Buenos Aires, 7 agosto 2026 – “Non voglio niente, basta così”. Sono le ultime parole che Diego Armando Maradona avrebbe pronunciato, un giorno prima di morire, secondo la testimonianza resa ieri, davanti al tribunale di Buenos Aires, da Nicolas Taffarel, il massaggiatore che ha seguito il campione argentino nelle ultime due settimane di vita. Una frase breve, quasi rassegnata, che restituisce l'immagine di un uomo ormai privo di forze, abbandonato a se stesso nella sua stanza, a poche ore dalla fine.

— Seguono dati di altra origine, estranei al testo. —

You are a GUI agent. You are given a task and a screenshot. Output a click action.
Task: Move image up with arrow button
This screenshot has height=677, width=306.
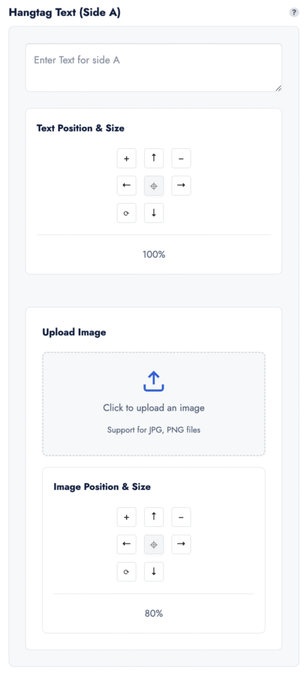click(153, 517)
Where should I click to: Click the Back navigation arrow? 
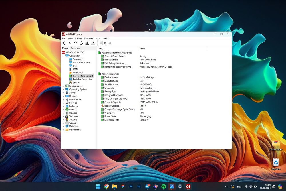pyautogui.click(x=64, y=43)
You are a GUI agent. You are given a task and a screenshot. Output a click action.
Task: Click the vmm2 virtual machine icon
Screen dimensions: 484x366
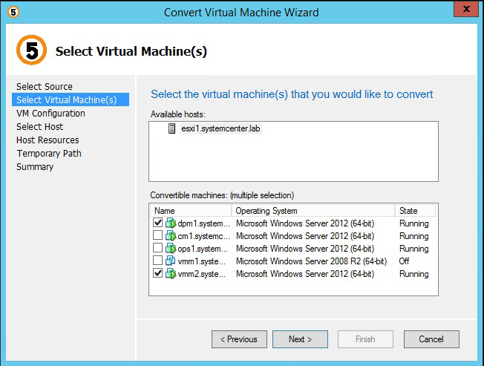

La testimonianza del massaggiatore
Taffarel, che aveva iniziato a lavorare con l’ex fantasista del Napoli nel 2018, ha raccontato ai giudici che il 24 novembre 2020, il giorno prima della morte, lo trovò “completamente gonfio” e senza che assumesse più i diuretici che gli erano stati prescritti. Fu in quell'occasione, secondo il racconto del testimone, che Maradona pronunciò la frase divenuta ora centrale nella ricostruzione degli ultimi istanti della sua vita. Secondo quanto riferito da Taffarel, “erano giorni che Maradona non si alzava dal letto”, e il massaggiatore tentò invano di convincerlo a lasciare la stanza. Stando a quanto riportato dai media argentini Taffarel ha dichiarato davanti alla corte che “dopo i primi giorni di cure a domicilio, non voleva più uscire dalla sua stanza. Non si alzava, non mangiava, non si cambiava, non faceva la doccia”.